Sedari dulu baru kusadari bahwa ku telah menjejaki turunan dan tanjakan di kehidupan. Sedari kini pula ku mengingat orang-orang pembuka tuk menjalani berkehidupan.
Malam yang sunyi harum harmu kemenyan dalam tungku kecil terbuat dari tanah liat itu disebut Parupuyan dengan seonggok serpihan batu bara yang menyala pula di nadiku. Selagi ku terpejam di pangkuan seseorang yang mengantarku pada malam penuh kerahasiaan, sayup-sayup ku mendengarkan perbincangan orang-orang di sekitar yang melingkar seakan angin mengantarkan bunyi pada telingaku yang setengah sadar karena kantuk. Kiranya sekilas tergambarkan dalam D.E, Manu Ture “Sedapnya tiupan bayu Simelungun yang sepoi basah ini!”
Maklumilah anak ingusan yang tak tahu menahu, yang hanya mengikuti arah angin dan lambaian tangan. Di kepalanya hanya penantian makanan dan jamuan. Terutama tumpeng yang bercampur asin jambal serta bebuahan dalam sesajian yang ta’ terburu karna kantuk datang. Lagi pula untuk mendapatkan apa yang diinginkan harus menunggu segala prosesi usai.

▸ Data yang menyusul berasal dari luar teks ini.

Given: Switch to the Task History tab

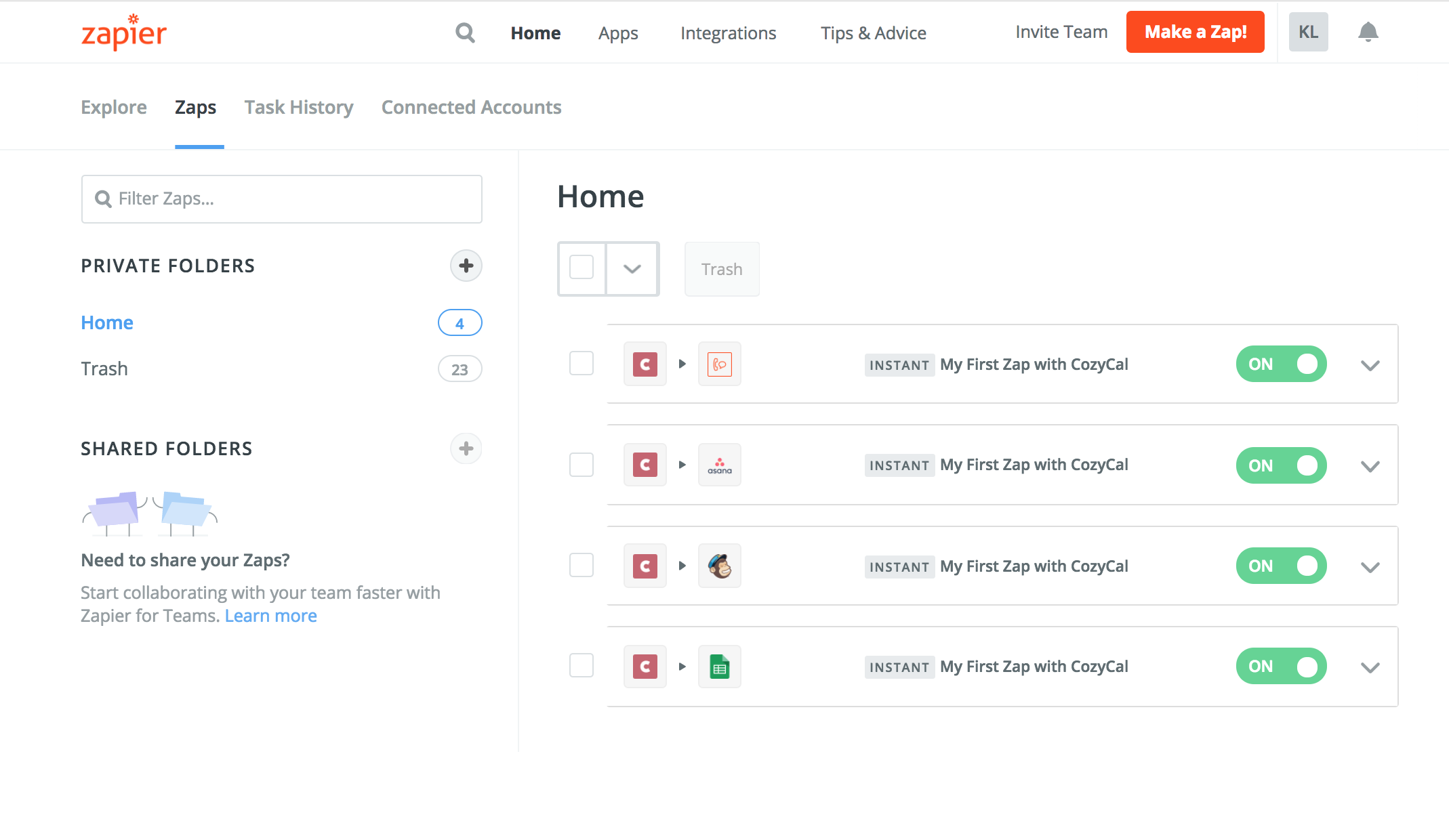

Percakapan itu sayu, lirih kadang menggebu laik gelombang menghantam Bima dalam pencarian tirta pawitra. Bagaimana tidak, sesekali aku terbangun dengan mata yang meletet padahal ku juga ta’ tahu apa maksud dari suara menggebu tersebut. Setelah bincangannya mereda ku kembali pulas setengah sadar.
Asap mengepul dibarengi harmu harum yang kembali tercium. Keadaan sunyi seketika, hanya suara jangkrik dan bau tanah basah seakan dunia berhenti sejenak. Semua melambat dalam hening kiranya. Sebelumku dibangunkan dan membuka mata yang lunglai, menggosokkan dua bilah tangan yang berujung mengepal dengan disaksikan purnama nan perak-peranda. Untuk mengantarku pulang.
Satu dua langkah ku dituntun. Seseorang menghampiri usai bersalaman dengan yang menuntunku dan memberikan buah. Aku tak tahu siapa, dia orang yang tak ku kenal sama sekali sebelumnya.